There was nothing to tap. Harvey was an idiot. Staking out takes hours. Days. In ‘91 his eye was glued to the visor mounted on this M745, knowing he would score at one point. Eleven hours a day in total silence, sometimes 12. On top of Hotel Baghdad, no eating, no pissing, no nothing. Just wait and stake it out. Harvey was a desk manager, not a cop, not a cop like they all were. Ex-marines.

It wasn’t exactly the woman walking up from the corner of Crawford but the dark shade about 30 yards behind her that made him slide into a different position. The woman walked slowly and close to the houses as if she was looking for someone, someone to pick her up, unaware of any movement behind her. The shadow moved slower. And in more suspicious ways, it was now on the corner of the building. Arm tilted his head to see if there was really someone there, or if he was imagining things.

“4316?”

He pushed the button again. “Erm 2502,” he said in a calm voice.

“Copy that,” she clicked away. He 2502-ed it. He’d get back to her. It was his favorite code.

The woman walked to where Arm stood parked.

“You haven’t seen a green Camry go by did you?” she asked. Her eyes were made up in precise mascara and light blue eyeshadow.

“No ma’am.” Arm said. “That a friend picking you up?”

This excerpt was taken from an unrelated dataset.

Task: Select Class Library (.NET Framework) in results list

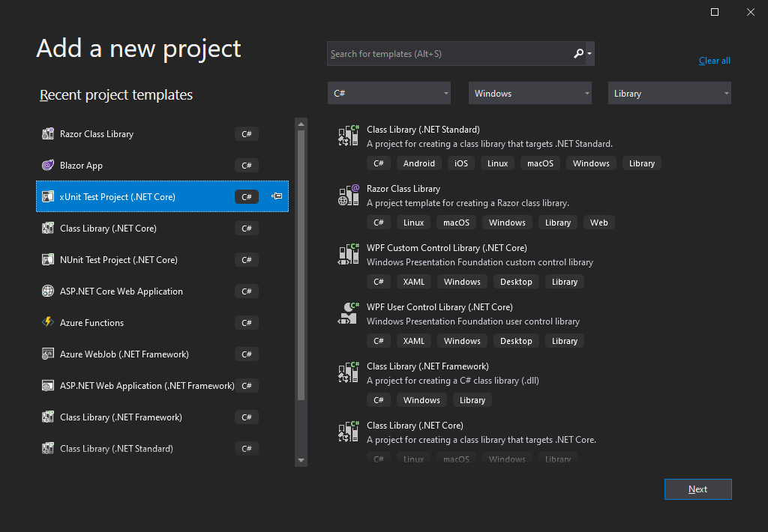Action: [x=428, y=366]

She looked over Arm’s cruiser from the left to the right to make sure she didn’t miss anything, but Stanley Street was empty now. A green sedan, Arm thought, you don’t see green nowadays.

“Yeah, he texted me. Said he was waiting for me. I thought it was you.”

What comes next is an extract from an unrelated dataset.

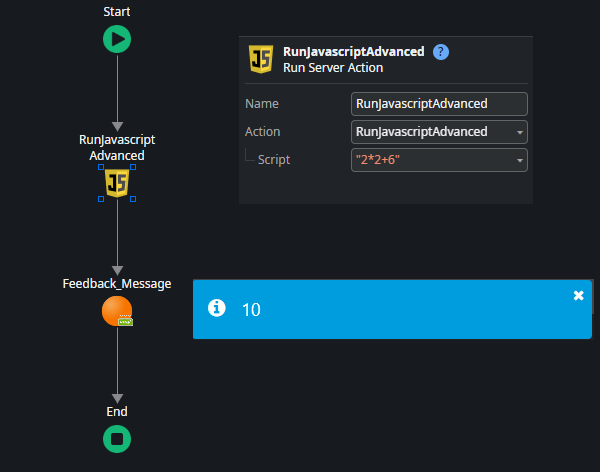Click the Name input field

[439, 104]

“This look like a green sedan to you? A Camry?”

She smiled at him, looked up and down Stanley street again, then back at him. His name was on the tag dangling from his shoulder. “That your name? ‘Armtil?’ You from some Russian country?”

“Yeah. Yeah, that is my name. My parents were immigrants,” Arm explained, then asked: “What is your name?”

Her curls danced with her body movements, she was biting the corner of her lower lip. “Lily.”

“You live here, Lily?”

Arm straightened up. His finger tapped the 9 mm Atom The uncomfortable gut feeling.

There was new movement from the corner. It came their way, Arm now stretched his back and neck.

“Beddington, at the end of…”

“Crawford,” he filled in. Where the old cemetery used to be. Or so the story went. Harvey had asked Armtil to sit on a stake out after rumors that some sort of ‘batman’ was wandering around the neighbourhood. Harvey knew Armtil’s file, his sharpshooter skill got Arm four honorary decorations. Staking out took patience and Armtil’s ability to sit like an owl observing neighbourhoods had cost him three marriages.

He wasn’t really interested in chit chat with the local beauty queen. He wanted her to move on.

“You here because of the vampire sighting?” Lily asked, “They have red eyes. They come from the cemetery. Over on Barmford! That’s what they say!” 

Arm looked at Lily. He wasn’t sure if she was serious. It sounded like it. The cemetery had been cleared in the 1900’s to make way for a growing city. And red eyes? Yeah, he was familiar with those. But not from vampires. The black movement became clearer. He didn’t want to scare her, but he needed to pull out his night vision monocular.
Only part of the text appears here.